*** ENTRIES PROVIDED ***

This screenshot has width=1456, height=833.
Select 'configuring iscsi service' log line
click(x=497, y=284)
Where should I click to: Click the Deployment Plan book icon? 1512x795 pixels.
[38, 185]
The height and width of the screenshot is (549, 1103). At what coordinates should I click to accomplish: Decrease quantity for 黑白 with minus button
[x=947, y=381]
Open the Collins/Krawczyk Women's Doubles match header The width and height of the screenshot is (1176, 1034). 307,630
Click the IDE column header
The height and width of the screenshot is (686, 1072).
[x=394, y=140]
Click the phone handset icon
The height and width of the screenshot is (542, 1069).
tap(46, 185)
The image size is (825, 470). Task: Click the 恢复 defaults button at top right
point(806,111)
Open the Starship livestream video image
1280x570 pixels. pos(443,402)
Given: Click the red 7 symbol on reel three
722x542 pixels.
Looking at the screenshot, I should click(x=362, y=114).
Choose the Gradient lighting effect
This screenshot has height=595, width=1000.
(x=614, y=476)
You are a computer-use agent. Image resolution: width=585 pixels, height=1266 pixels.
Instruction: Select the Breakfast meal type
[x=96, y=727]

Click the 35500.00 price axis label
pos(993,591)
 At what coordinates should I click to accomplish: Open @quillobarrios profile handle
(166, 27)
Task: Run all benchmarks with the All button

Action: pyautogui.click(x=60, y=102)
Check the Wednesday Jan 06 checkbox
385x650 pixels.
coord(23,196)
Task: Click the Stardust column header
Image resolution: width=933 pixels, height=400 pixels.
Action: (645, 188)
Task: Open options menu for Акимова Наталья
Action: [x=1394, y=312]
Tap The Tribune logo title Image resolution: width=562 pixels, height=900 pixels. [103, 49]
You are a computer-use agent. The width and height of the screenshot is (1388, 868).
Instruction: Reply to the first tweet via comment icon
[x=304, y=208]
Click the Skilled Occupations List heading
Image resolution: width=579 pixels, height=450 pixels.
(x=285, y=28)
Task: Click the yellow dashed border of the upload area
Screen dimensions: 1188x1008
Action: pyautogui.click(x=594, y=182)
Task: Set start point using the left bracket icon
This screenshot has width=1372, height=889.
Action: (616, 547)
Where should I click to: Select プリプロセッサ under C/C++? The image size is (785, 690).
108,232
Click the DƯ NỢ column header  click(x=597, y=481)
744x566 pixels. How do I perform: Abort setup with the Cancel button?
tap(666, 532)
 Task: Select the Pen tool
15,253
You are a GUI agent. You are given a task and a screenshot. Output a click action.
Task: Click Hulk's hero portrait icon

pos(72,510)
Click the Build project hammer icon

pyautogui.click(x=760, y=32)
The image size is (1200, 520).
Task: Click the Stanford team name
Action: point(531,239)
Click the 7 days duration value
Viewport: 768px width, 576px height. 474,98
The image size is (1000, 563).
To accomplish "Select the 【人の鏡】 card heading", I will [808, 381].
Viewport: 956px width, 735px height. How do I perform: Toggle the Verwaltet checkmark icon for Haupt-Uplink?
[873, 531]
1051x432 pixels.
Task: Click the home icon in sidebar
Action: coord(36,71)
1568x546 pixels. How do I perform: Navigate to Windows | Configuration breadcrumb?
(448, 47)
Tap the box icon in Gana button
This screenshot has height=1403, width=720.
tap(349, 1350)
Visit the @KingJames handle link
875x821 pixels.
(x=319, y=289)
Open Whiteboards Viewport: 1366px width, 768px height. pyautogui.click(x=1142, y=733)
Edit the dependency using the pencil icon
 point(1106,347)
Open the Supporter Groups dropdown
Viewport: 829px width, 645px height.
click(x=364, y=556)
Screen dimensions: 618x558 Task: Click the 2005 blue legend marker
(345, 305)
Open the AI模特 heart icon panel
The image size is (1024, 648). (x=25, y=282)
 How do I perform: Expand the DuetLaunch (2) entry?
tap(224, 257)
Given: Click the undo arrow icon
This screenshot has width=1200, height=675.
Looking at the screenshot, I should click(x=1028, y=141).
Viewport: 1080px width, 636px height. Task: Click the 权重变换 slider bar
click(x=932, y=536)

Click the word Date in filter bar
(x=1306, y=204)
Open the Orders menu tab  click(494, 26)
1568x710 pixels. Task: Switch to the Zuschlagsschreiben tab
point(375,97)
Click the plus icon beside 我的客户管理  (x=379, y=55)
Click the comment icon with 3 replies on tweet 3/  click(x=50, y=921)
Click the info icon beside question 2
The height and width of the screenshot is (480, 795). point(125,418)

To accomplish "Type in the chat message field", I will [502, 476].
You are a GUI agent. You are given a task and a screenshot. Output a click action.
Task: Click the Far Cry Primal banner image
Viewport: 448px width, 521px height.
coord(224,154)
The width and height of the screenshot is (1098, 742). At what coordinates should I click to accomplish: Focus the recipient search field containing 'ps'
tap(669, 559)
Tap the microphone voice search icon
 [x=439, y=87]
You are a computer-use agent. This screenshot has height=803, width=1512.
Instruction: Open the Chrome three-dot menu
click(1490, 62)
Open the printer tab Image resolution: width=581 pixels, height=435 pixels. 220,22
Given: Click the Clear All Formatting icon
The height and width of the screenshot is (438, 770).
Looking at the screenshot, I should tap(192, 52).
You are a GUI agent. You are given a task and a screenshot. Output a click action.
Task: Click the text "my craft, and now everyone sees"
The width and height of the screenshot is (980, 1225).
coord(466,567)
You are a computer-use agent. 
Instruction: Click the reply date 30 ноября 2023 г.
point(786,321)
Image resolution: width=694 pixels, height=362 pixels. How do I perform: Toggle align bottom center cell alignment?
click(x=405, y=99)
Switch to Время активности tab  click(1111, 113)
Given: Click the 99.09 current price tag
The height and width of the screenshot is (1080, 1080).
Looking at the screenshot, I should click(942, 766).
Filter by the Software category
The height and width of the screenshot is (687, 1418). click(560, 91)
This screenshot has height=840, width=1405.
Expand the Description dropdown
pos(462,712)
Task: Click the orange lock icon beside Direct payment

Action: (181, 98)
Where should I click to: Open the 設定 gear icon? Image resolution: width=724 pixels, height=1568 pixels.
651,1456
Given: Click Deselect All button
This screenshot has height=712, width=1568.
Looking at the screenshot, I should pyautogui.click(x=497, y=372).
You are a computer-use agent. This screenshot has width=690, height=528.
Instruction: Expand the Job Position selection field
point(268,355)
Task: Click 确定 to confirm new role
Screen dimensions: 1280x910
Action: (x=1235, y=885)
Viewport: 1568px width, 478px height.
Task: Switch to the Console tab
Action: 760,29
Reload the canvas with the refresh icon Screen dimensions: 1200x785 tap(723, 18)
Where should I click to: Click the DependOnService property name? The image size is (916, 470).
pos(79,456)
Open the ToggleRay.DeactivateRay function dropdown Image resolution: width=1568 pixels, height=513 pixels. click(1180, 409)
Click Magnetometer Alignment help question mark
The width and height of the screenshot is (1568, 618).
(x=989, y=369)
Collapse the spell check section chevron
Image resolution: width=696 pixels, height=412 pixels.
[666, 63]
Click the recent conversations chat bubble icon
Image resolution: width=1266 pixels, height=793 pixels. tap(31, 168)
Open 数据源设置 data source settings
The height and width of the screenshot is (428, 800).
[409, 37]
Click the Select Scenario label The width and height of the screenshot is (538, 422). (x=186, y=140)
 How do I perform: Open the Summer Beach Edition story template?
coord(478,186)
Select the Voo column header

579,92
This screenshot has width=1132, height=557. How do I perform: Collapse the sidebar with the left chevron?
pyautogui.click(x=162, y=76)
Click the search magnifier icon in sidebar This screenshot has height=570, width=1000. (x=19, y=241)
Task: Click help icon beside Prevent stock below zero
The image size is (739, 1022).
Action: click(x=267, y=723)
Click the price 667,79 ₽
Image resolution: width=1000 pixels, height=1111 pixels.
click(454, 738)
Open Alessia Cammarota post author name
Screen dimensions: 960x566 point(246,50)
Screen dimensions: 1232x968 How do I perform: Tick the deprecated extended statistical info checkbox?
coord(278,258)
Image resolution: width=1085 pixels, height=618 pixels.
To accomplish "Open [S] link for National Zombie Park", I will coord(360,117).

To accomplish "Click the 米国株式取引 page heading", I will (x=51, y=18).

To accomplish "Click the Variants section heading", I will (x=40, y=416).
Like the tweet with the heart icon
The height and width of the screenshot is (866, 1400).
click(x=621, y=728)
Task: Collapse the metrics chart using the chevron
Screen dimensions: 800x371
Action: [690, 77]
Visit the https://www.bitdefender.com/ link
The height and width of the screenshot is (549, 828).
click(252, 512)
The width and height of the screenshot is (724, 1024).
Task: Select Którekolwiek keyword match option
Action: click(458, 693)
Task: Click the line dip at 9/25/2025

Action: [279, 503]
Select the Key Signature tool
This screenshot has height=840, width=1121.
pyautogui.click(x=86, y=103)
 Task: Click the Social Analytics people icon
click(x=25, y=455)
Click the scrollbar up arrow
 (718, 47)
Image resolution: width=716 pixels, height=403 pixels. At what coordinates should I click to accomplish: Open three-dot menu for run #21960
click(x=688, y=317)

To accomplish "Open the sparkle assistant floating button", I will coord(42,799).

*** End of ENTRIES PROVIDED ***

● **YOUR TASK**:
Where does the word "Visit" occur in the records? Return every line that holds it.

● **ANSWER**:
Visit the @KingJames handle link
Visit the https://www.bitdefender.com/ link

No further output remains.